When there is a deluge of rain, this cycle of productivity halts, after all, any small insect would feel the force of raindrops coming down on them. This could easily knock them onto the ground or cause injury. Bees wings beat at approximately 12,000 beats per minute, so rain could impact the ability to fly. Navigational abilities would be reduced by dark rainclouds as they use the sun to find their way.

Garden flowers are often destroyed when rain is heavy and consistent heavy rains – as experienced this year, reduce the time available for bees to forage. This is known as the summer collapse. Rain impacts honey bees but bumblebees fare a little better although are still restricted by the reduction of flowers. Ultimately, this is disastrous for pollinators.

It is true that many people are doing more for nature, turning their gardens into safe havens for the wildlife around them. However, heavy rains can impact vital food resources greatly saturating pots of flowers and hanging baskets. When this happens at the height of the season where there is greater need for food, bees will struggle.

We know that the timing of flowering plants may change due to climate change and this will affect bees foraging for food.


What can we do?

It makes sense that we plan our gardens accordingly going forward. This doesn’t mean using harmful chemicals such as pesticides but planting wisely.
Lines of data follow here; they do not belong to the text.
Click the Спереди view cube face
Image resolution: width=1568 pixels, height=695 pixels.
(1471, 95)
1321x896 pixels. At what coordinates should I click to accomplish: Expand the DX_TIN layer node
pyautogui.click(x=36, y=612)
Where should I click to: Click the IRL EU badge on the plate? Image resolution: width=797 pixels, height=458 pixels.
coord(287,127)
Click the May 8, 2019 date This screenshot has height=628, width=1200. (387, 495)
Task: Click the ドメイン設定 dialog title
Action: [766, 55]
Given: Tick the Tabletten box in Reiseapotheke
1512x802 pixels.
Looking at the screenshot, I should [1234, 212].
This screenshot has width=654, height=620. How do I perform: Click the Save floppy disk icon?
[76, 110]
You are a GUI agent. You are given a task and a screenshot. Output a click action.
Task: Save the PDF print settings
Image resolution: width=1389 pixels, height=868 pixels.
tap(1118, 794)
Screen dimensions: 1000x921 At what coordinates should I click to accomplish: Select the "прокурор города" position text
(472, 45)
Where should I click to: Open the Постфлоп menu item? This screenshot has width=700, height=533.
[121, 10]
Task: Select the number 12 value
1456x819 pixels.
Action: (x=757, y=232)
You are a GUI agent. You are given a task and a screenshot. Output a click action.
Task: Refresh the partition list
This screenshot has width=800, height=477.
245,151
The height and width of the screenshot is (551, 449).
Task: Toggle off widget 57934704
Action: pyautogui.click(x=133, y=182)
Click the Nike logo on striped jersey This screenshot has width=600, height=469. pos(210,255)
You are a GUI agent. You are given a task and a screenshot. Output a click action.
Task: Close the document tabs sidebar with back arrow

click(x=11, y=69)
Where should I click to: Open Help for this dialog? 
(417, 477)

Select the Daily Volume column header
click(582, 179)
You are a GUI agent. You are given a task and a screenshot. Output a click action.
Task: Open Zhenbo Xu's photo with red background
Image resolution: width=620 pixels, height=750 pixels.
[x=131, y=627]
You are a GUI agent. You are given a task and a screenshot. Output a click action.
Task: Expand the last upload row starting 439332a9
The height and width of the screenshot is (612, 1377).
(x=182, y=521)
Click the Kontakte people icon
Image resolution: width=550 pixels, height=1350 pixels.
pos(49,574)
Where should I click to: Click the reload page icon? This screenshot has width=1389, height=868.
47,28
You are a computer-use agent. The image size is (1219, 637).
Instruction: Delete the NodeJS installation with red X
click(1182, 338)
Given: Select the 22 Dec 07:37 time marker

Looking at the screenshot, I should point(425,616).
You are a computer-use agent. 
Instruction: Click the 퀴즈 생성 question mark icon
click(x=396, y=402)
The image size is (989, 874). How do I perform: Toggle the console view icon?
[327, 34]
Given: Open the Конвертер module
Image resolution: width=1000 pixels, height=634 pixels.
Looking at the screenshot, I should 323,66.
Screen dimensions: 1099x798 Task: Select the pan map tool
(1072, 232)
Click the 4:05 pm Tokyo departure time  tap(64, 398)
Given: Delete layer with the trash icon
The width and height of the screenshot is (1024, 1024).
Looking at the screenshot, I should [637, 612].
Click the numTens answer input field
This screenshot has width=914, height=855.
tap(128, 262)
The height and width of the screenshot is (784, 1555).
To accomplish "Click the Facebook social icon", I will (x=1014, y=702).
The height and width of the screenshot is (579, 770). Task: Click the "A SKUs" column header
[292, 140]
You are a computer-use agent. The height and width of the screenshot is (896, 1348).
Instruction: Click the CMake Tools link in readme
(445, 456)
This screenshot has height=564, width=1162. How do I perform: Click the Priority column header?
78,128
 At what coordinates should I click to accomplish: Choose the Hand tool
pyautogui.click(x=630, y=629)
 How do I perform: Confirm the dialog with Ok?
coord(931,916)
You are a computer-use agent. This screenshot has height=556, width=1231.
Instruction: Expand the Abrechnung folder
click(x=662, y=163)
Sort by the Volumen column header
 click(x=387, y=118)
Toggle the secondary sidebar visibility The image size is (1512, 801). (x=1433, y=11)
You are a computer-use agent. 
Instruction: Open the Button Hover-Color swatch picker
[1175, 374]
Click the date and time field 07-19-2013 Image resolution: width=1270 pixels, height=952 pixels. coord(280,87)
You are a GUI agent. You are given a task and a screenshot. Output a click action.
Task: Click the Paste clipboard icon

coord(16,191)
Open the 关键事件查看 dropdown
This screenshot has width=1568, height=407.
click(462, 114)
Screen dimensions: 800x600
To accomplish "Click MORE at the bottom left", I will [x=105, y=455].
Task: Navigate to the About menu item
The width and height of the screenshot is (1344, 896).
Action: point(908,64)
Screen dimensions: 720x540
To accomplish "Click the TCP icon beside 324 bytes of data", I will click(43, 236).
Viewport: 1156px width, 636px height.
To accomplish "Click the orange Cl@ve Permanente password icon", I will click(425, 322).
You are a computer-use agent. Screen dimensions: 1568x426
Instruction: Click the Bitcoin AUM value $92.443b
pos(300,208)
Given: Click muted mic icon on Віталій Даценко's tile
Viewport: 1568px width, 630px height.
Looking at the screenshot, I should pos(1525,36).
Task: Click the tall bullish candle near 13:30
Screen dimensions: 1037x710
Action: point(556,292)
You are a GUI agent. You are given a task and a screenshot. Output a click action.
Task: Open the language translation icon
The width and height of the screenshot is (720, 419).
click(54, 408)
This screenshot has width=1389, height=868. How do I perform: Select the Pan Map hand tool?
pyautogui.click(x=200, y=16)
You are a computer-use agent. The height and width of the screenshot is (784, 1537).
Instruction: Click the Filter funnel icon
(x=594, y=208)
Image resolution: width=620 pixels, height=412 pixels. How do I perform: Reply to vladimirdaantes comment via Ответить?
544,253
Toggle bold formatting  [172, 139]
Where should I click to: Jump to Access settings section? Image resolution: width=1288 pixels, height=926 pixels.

Most, if not all, flowers should be made available with pollinators in mind. As an example, do not opt for double-flowers as they are often mainly sterile. Insects will still be drawn to them but this just wastes vital energy. Semi-double flowers are fine. If you are not sure which plants are best, opt for wallflowers, crocus, primrose, foxgloves and honeysuckle. These are fantastic for pollinators.

Bees are vital for humanity. Approximately, 3/4 of the food we eat relies on insect pollination.

We should also consider drainage. If pots become waterlogged, ensure holes in the bottom and add gravel, or pebbles or broken clay pots in the base so to stop the roots sitting in water.

Practical solutions

There are many things we can do to help our pollinators. Try to leave even a section of grass uncut so that plants such as thistles, dandelions, and clovers can grow and flower. You can also buy a ready-made bee home- they are small and relatively, inexpensive. Mining bees simply need a flat patch of earth left bare. If you have a south or east-facing rockery, this would be perfect. Consider your planting area and prepare it and choose the best pollinating-friendly plants. It does not need to be an extensive patch. Plant for all seasons – ideally, so new plants come into flower as others die off. Winter-flowering plants will help bees during the difficult winter months such as snowdrops, mahonia, and winter honeysuckle.

A bee-friendly habitat is also useful. Make a log pile and hibernating bees will be very grateful. We are often too tidy in the garden so try to leave dead stems in the autumn and winter as they may have solitary bee nests within. Where possible opt to tidy up the garden in the spring.

We need bees to survive. It is that simple so it makes sense that we all play a role to help them through this time of crisis.